É um momento imponente da história de um clube que conseguiu tornar-se um gigante a nível mundial: jogadores, técnicos e dirigentes, tomaram uma posição de coragem inédita. Fizeram saber que o exílio de Kurt Landauer não alterava o seu papel dentro da instituição. Continuaria a ser o líder e ideólogo do Bayern e o mentor do seu crescimento. Um desafio, portanto. E uma exibição firme de orgulho inquebrantável.
A resposta do regime foi cínica. Com o Bayern caído em desgraça, o vizinho e rival Munique 1860 passou a ser fortemente beneficiado, passando a usufruir de uma estrutura moderna de campos de treino, técnicos especializados e, cúmulo dos cúmulos, a poder requisitar à sua vontade jogadores que estavam no exército.
Entretanto, o Bayern vivia à míngua de tostões e acabou por se ver obrigado a despedir alguns dos seus melhores jogadores – que eram judeus – como foi o caso do capitão de equipa Conrad Heidkamp, um fulano que escondera os troféus mais valiosos do clube aquando de uma rusga feita pela Gestapo para recolher material que servisse para transformar em dinheiro numa operação a que chamaram ‘esforços de guerra’.
O ataque furioso
A forma como, por inteiro, numa unidade impressionante, o Bayern se manteve impermeável às ideias ascorosas do regime nazi provocou a fúria do próprio Hitler que ordenou a total desjudificação do clube se queria continuar a existir.
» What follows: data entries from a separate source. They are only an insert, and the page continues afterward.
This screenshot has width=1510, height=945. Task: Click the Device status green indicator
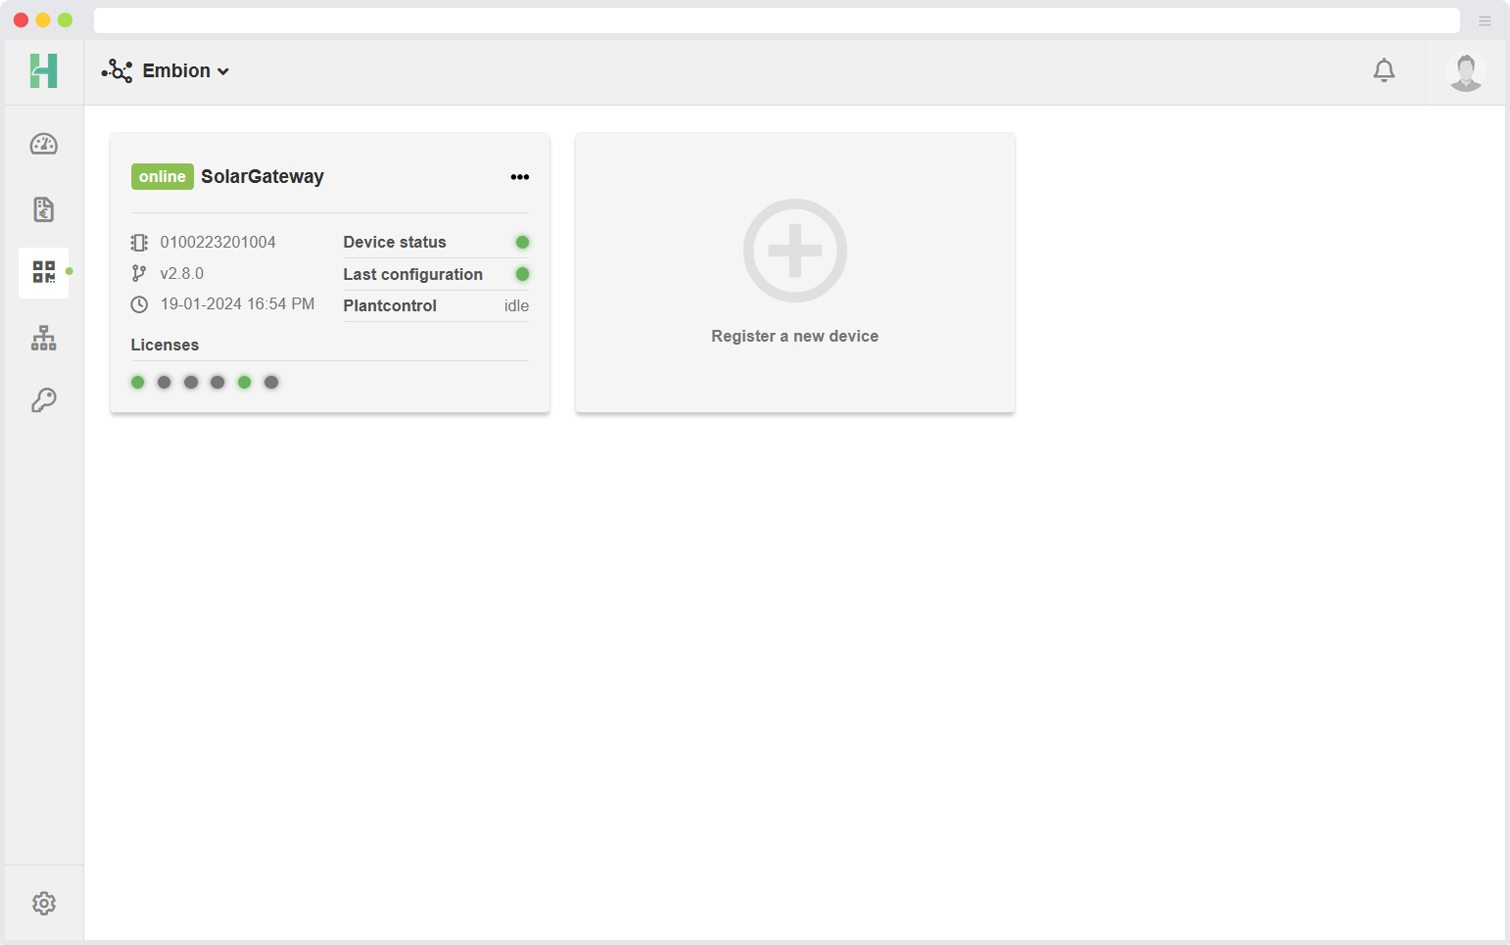522,242
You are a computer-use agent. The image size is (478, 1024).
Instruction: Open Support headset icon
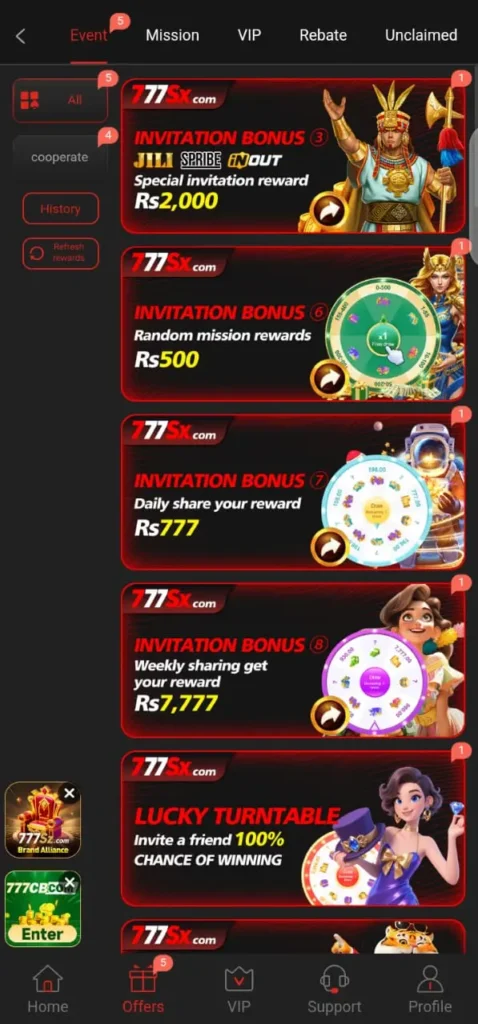tap(334, 989)
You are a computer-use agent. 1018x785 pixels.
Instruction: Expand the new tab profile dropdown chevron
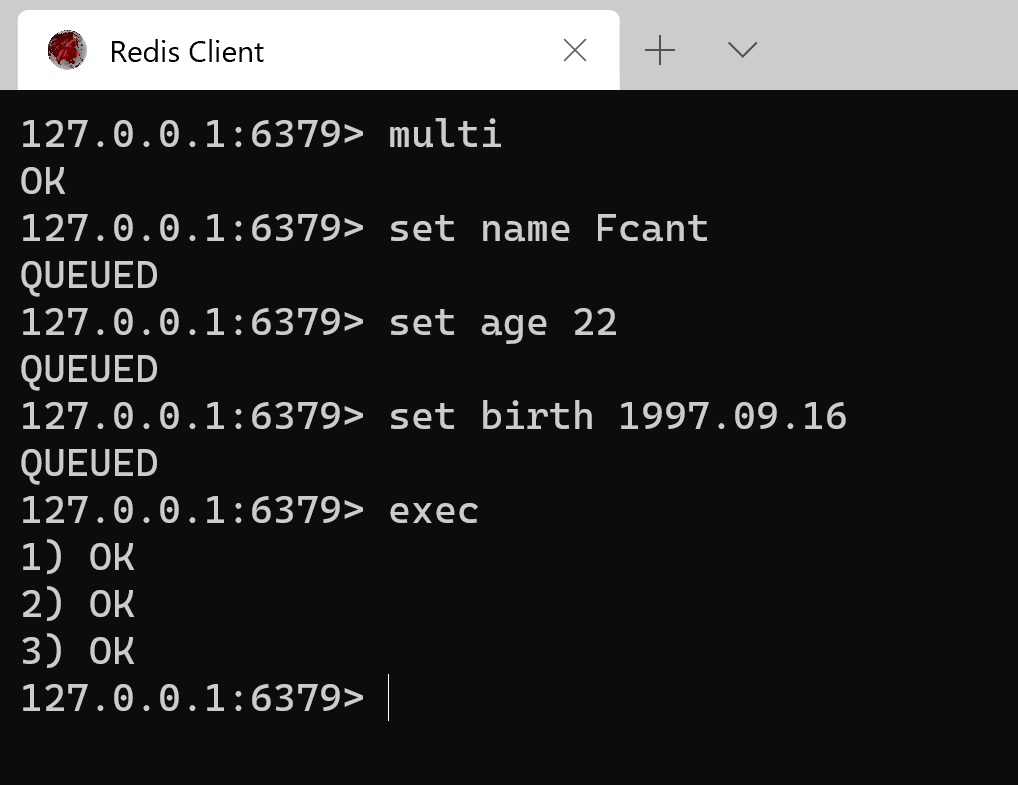point(742,50)
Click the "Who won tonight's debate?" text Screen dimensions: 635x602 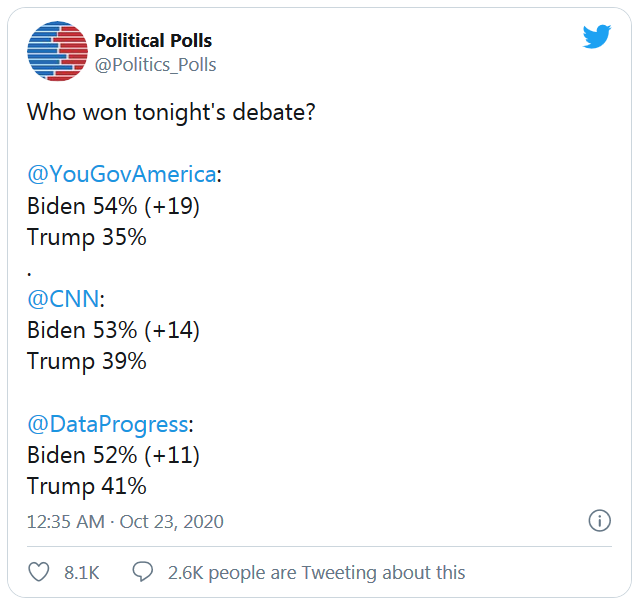tap(172, 111)
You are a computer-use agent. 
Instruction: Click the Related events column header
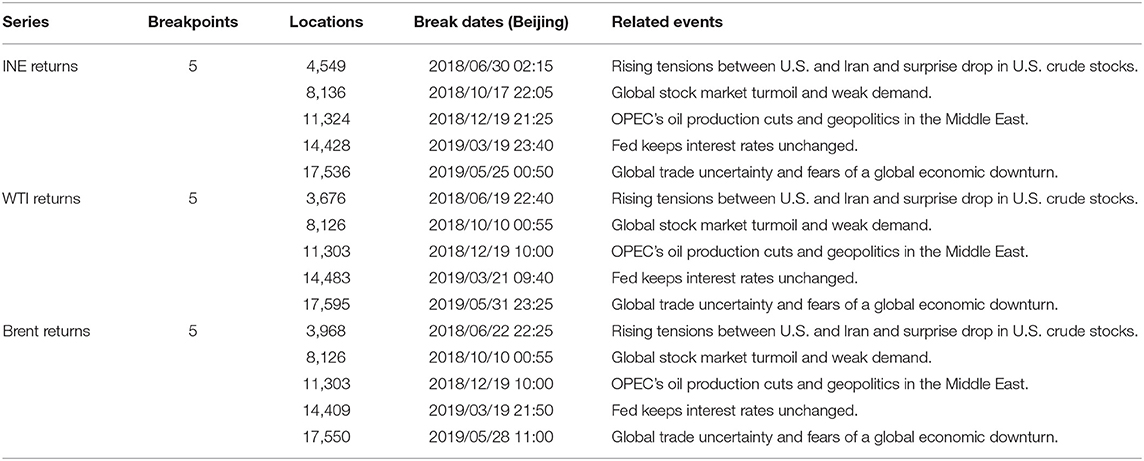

Foi essa iniciativa que abanou as traves-mestras do Bayern e acabou por atrasar muito o seu crescimento, sobretudo nos anos que se seguiram ao final da II Grande Guerra e apesar do regresso de Kurt Landauer.
Caçados como ratazanas, todos os dirigentes judeus dos bávaros foram expulsos do clube. A resistência ficaria, agora, nas mãos dos jogadores. Em 1934, muitos deles participaram na batalha campal no centro de Munique contra o grupo dos Camisas Castanhas.
O ponta-direita Willy Simmetsreiter viu-se perseguido por, em 1936, ter feito questão de ser fotografado ao lado do americano negro Jesse Owens que ganhara quatro medalhas olímpicas nos Jogos de Berlim. O avançado-centro Sigmund Haringer foi preso por criticar publicamente e com uma dureza inaudita a bandeira nazi como representativa da Alemanha.
O adversário do Benfica na próxima terça-feira parece hoje uma equipa invencível. Mas a sua força foi temperada com o aço de uma resistência admirável. Que merece jamais ser esquecida.